Ten minutes after she’d left, the Tatar appeared beside her compatriots in the alleyway where they had taken refuge. In her arms was clutched a bundle of clothing. She had arrived so quietly that she would have startled Tully, had Indri not sensed her and directed his attention in her direction.
“We’re thankful for that nose of yours,” the Delphite priest told her sincerely.
Grinning, Noomi unraveled the bundle in her arms, revealing workers’ clothing, as well as the atmosphere suits that she’d gone for.
“That’s using your head,” the Earthman smiled. “We should have no trouble getting through this burg unmolested now.”
“Let us hope so,” said Indri, taking one of the miner garbs from the Tatar, and pulling it on over his own clothing. It was large enough to just fit his big frame, though somewhat tightly. They were made loose, for ease of movement for the laborers.
After the other two had done the same, the group took up a course due east, toward the frigid zone where the spaceport lay.
“You know,” said Tully as the train station came into view, “I bet there are some buggies in there that will cut down on our travel time considerably.”
“And you propose to go in and take one?” asked Indri Mindsinger.
“Well, not exactly,” hedged the former Republic of Earth ensign. “I was thinking we might find one just lying around somewhere.”
“You mean less guarded,” suggested Noomi.
“I do.”
“That’s not a bad idea, Indri. Even if we spend an hour locating one, we’ll make that that time in a matter of minutes in a buggy.”
“A prudent suggestion,” the Delph agreed. “Let us do so.”

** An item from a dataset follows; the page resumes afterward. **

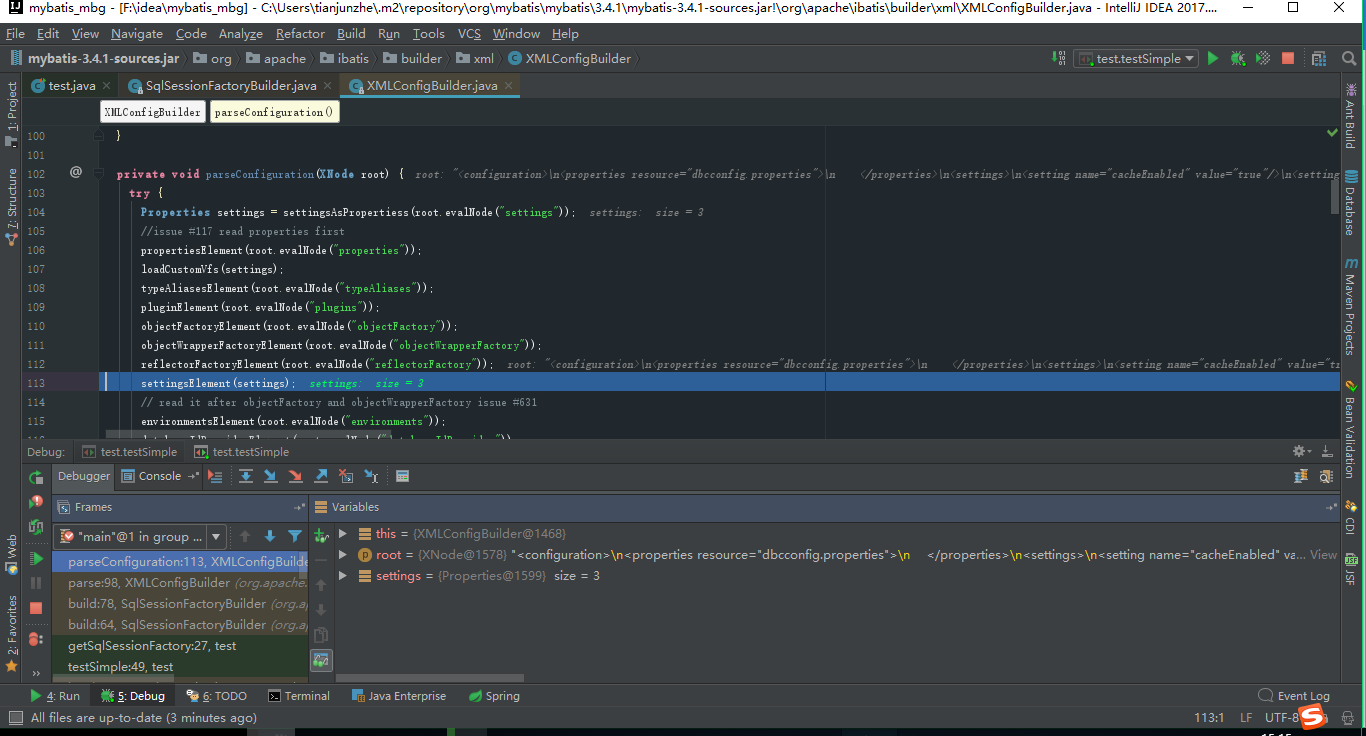Click the Step Out debugger icon

coord(320,476)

It took them considerably less than sixty minutes to locate a buggy. Finding one that was in operating condition was another matter. The first four they came across had been destroyed by rioters. The fifth, they found, could be put in opera
ting order with a little work – Indri Mindsinger had picked up a variety of skills in his years as a freedom fighter – and they soon got it working after turning it right side up again. Like the previous four, it had been overturned. Any symbol of Tri-Planetary seemed to have been attacked by the workers. Already the damage to Terminus City ran into the tens of thousands of stellars.
The buggy was not fast, its top speed being slightly less than twenty miles an hour, and possessed no top, although it did have a windscreen, and its little engine was covered to keep dust out of it. Dust was quite prevalent in the terminus, driven by the abrupt change in temperature at its borders. The buggy was not designed for rough terrain, having a low clearance, but the trio had no options in their choice of vehicles, for all the buggies were identical.
They soon found their disguises tested. They had driven less than a mile when confronted by a small group of tool-wielding laborers who were looking for T.P.C. officers to harry. The workers were angry enough to kill, if provoked, Indri sensed.
Projecting a sense of cooperation, he said, “We saw some executives a short time ago. They eluded us, so we decided to use this vehicle to find them again. However, we’ve been unable to. Perhaps if you joined the search.”
The leader of the mob liked this idea. “In the back seat, girl,” he told Noomi, who sat behind the controls of the little buggy.
“I think you’d be safer somewhere else, skivver,” the Tatar said sweetly, smiling to reveal her oversized canine teeth.
The miner got the message, and began directing his followers to split up into smaller groups in order to cover more ground.
Noomi took the buggy away.
The trio passed through two more impromptu check points before reaching the train station, where they were once again stopped.